BRIEF. Write out each record exactly as given, but do not include the pictures.

RECORD EXCERPTS.

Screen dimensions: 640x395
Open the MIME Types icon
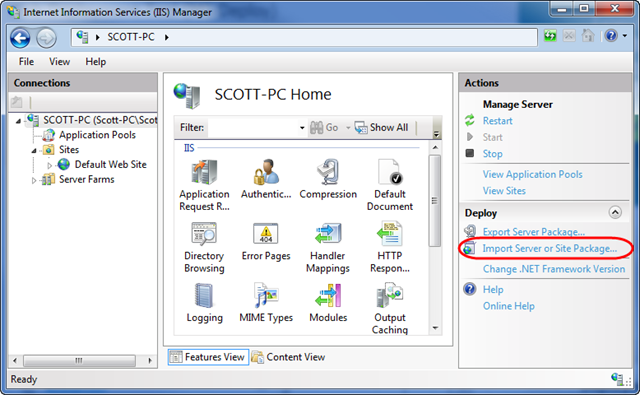pyautogui.click(x=266, y=295)
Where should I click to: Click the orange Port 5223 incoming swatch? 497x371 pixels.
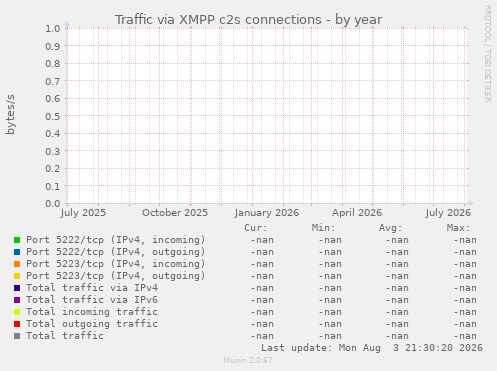click(x=17, y=264)
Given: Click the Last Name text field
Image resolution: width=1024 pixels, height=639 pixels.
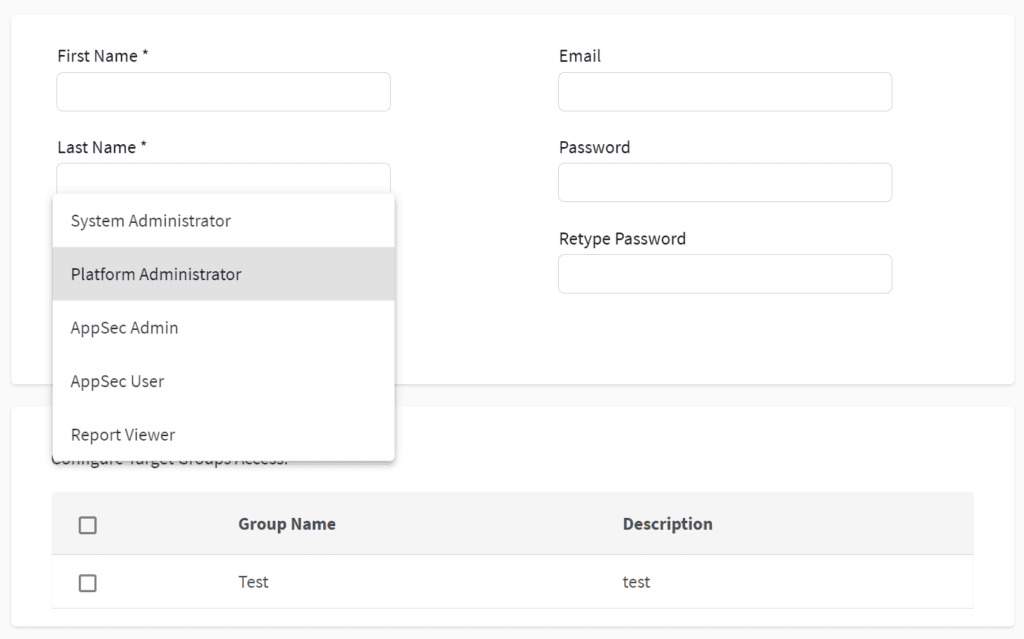Looking at the screenshot, I should [223, 178].

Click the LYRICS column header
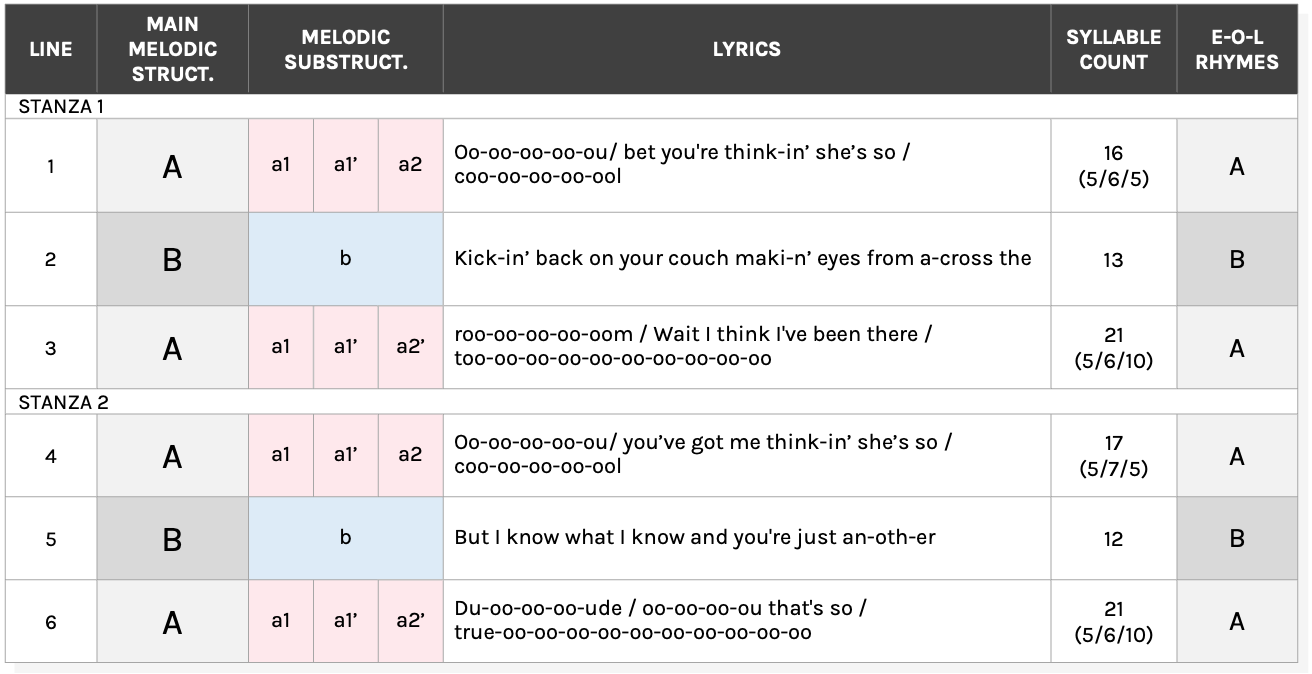tap(746, 49)
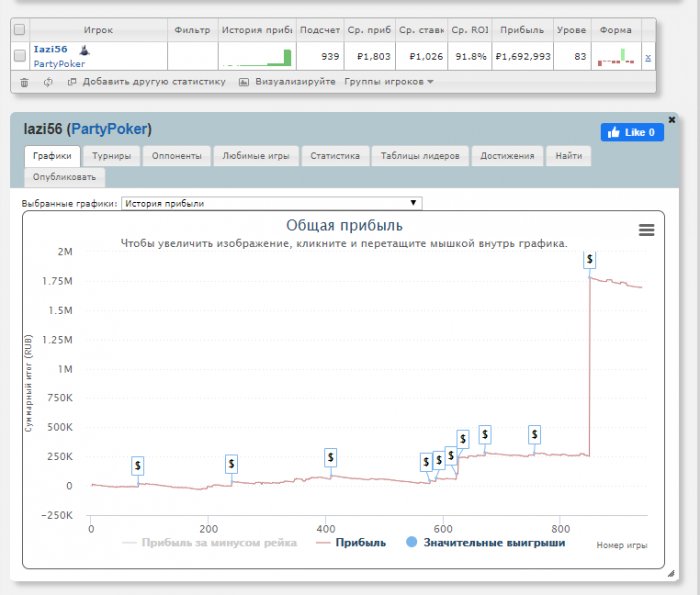The height and width of the screenshot is (595, 700).
Task: Click the $ marker near game 400
Action: click(331, 457)
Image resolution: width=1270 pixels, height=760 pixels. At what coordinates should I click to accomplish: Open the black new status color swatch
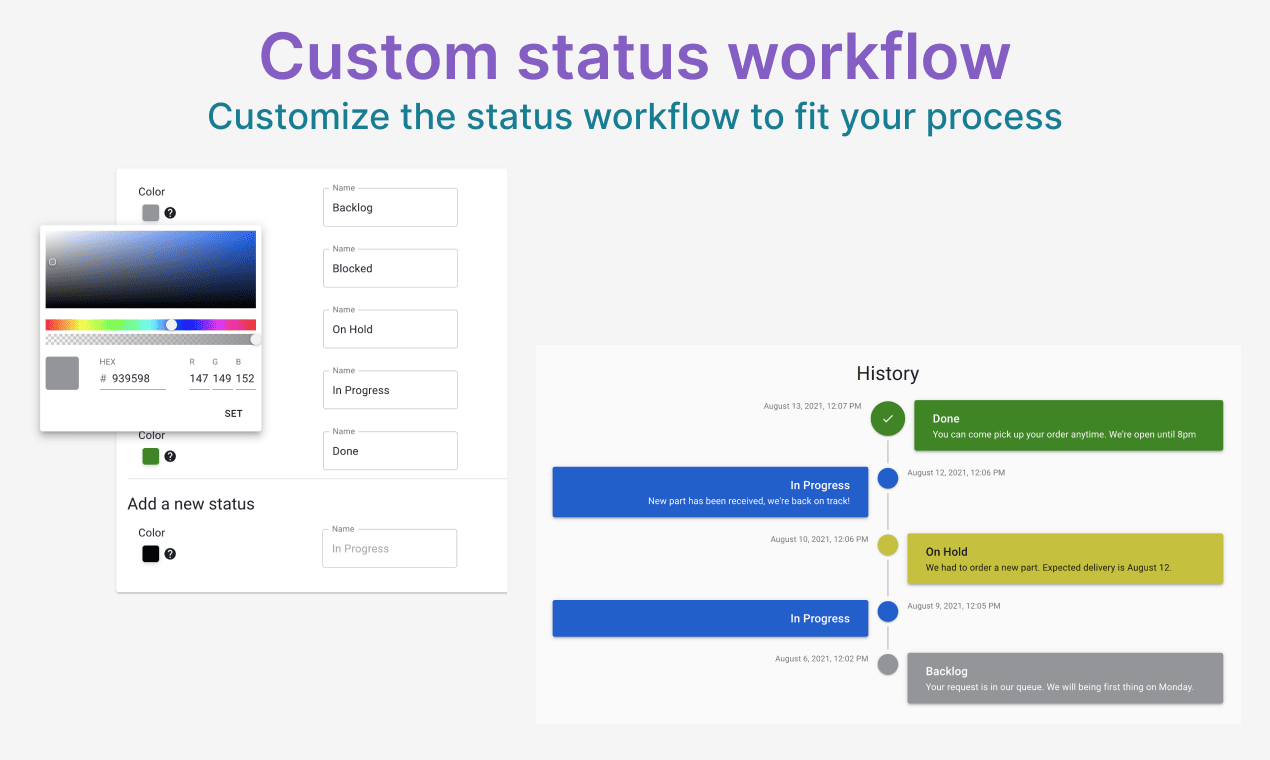(x=151, y=554)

OUTPUT BELOW.
Screen dimensions: 640x395
Open the MIME Types icon
pyautogui.click(x=266, y=295)
Where should I click to: Click the orange Port 5223 incoming swatch? 497x371 pixels.
click(x=17, y=264)
Given: Click the Last Name text field
Image resolution: width=1024 pixels, height=639 pixels.
Looking at the screenshot, I should [223, 178].

Click the LYRICS column header
tap(746, 49)
The height and width of the screenshot is (595, 700).
Task: Click the $ marker near game 400
Action: click(331, 457)
Image resolution: width=1270 pixels, height=760 pixels. At what coordinates should I click to accomplish: Open the black new status color swatch
(x=151, y=554)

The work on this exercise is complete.